Now, this may strike you as a particularly stupid way to get someone to help you out — as it should, it definitely strikes Kitty that way. But for whatever reason/delusion, her kidnappers don’t see it that way.

Now, over the last 11 books, we’ve seen impetuous Kitty, rash Kitty, leaping-before-she-looks Kitty — and while Ben and Cormac grit their teeth and fret, the reader just smiles, content in our knowledge that this is just Kitty being Kitty. However, in Kitty gets Stockholm Syndrome in the Underground we see Kitty being just stupid.

She gives a magic user (that she doesn’t know) access to her blood. She lets a strange vampire feed off of her. She passes up chances to escape. She lets her guard down with her captors. Now, Kitty’s generally quick to trust — which is part of her charm — but she generally has some sort of basis for that. Not here. Well, at least no rational basis. Here’s she’s just so desperate to take down Dux Bellorum, that she throws reason and caution to the wind.

She spends large amount of time being rational, thinking things through, reacting as she should — and then she seems to shut that down to work with these people. I talked back to the book a lot (this is a behavior I don’t typically engage in at all). My favorite werewolf had taken leave of her senses and was risking it all.

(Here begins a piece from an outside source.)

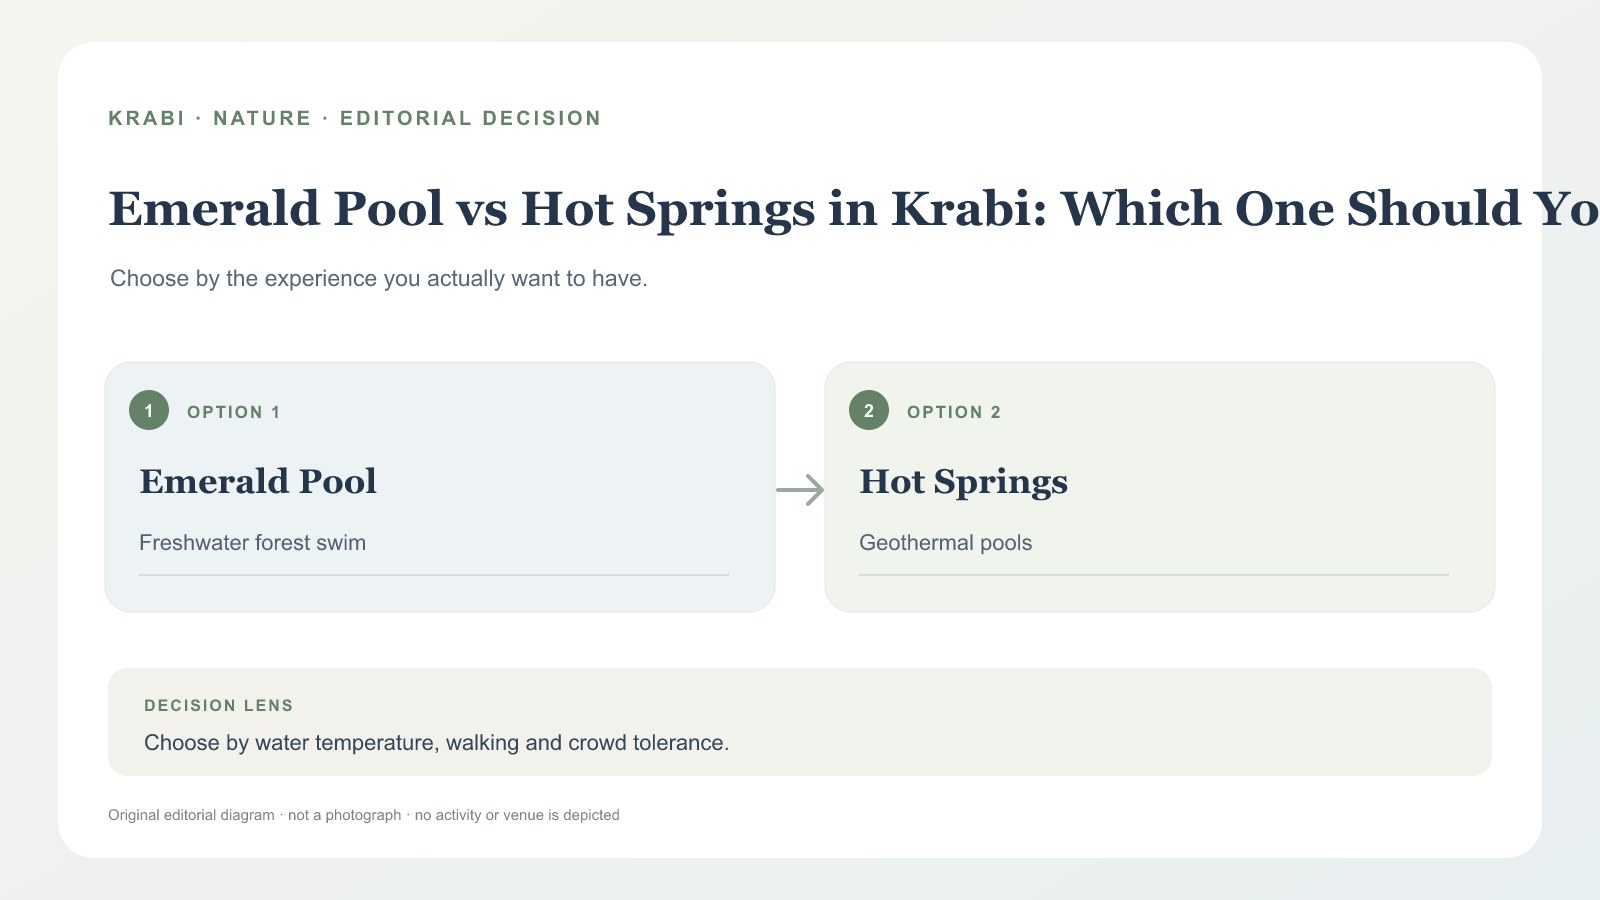Select the Emerald Pool heading
Screen dimensions: 1600x900
click(x=258, y=482)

This book should’ve been twice as long (at least). Kitty needed more time in the cave before she acted the way she acted. The reader needed to get a better idea of the rich and colorful characters that were introduced here. It would’ve been nice to see Kitty’s pack at work trying to find and rescue her. So much of what was going on in this book was new, terribly interesting, and worthy of exploration, it’s a shame we didn’t get the chance.

Although, a longer book would’ve likely given me a stroke. So I shouldn’t complain.

For all my gripes, it was a tense, taught adventure that will have interesting (to say the least) ramifications going on. Now I have to start counting down for the next one. Can’t come soon enough.